Work to do:
Please transcribe the lines from the line with "so click(x=733, y=290)." to the line with "more options is", leaving every character unchanged.

Dataset extract:
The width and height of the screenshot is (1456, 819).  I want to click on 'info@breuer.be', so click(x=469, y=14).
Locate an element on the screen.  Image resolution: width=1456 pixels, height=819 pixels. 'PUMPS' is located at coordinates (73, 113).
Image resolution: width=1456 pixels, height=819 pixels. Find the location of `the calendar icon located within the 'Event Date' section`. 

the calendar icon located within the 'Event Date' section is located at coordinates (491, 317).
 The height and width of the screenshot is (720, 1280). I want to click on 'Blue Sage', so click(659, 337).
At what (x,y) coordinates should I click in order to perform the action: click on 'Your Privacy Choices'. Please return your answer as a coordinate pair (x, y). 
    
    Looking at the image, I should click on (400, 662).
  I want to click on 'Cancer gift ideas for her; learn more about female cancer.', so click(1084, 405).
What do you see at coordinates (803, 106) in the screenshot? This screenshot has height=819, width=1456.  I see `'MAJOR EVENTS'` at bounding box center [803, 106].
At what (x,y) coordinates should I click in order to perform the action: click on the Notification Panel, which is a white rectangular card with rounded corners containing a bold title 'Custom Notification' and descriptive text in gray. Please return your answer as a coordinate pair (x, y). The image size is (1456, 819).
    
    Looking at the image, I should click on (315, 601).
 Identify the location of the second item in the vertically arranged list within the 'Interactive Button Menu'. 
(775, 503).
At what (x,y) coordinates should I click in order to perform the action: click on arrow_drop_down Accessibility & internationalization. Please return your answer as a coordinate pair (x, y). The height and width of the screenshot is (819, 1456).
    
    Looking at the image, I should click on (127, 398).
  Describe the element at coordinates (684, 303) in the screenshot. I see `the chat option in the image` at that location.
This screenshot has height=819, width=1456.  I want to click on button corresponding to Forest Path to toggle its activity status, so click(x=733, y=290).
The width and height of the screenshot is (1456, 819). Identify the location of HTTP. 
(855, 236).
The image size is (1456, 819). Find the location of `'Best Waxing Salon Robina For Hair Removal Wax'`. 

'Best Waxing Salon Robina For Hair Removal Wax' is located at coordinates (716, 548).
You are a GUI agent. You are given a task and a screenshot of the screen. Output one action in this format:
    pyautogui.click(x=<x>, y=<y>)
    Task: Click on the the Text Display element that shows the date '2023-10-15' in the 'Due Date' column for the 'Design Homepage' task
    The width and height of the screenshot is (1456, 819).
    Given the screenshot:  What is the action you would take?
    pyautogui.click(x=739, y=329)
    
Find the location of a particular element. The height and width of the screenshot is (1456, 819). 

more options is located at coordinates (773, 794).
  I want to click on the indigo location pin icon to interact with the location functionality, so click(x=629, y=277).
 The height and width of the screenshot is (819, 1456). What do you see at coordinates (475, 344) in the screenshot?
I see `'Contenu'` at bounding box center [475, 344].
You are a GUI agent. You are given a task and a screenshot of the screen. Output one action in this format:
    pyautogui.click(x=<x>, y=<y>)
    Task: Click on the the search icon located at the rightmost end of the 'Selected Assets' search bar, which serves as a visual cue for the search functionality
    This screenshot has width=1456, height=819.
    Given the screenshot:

Exercise answer:
This screenshot has height=819, width=1456.  I want to click on button corresponding to Forest Path to toggle its activity status, so click(x=733, y=290).
The width and height of the screenshot is (1456, 819). Identify the location of HTTP. 
(855, 236).
The image size is (1456, 819). Find the location of `'Best Waxing Salon Robina For Hair Removal Wax'`. 

'Best Waxing Salon Robina For Hair Removal Wax' is located at coordinates (716, 548).
You are a GUI agent. You are given a task and a screenshot of the screen. Output one action in this format:
    pyautogui.click(x=<x>, y=<y>)
    Task: Click on the the Text Display element that shows the date '2023-10-15' in the 'Due Date' column for the 'Design Homepage' task
    The width and height of the screenshot is (1456, 819).
    Given the screenshot:  What is the action you would take?
    pyautogui.click(x=739, y=329)
    
Find the location of a particular element. The height and width of the screenshot is (1456, 819). 

more options is located at coordinates (773, 794).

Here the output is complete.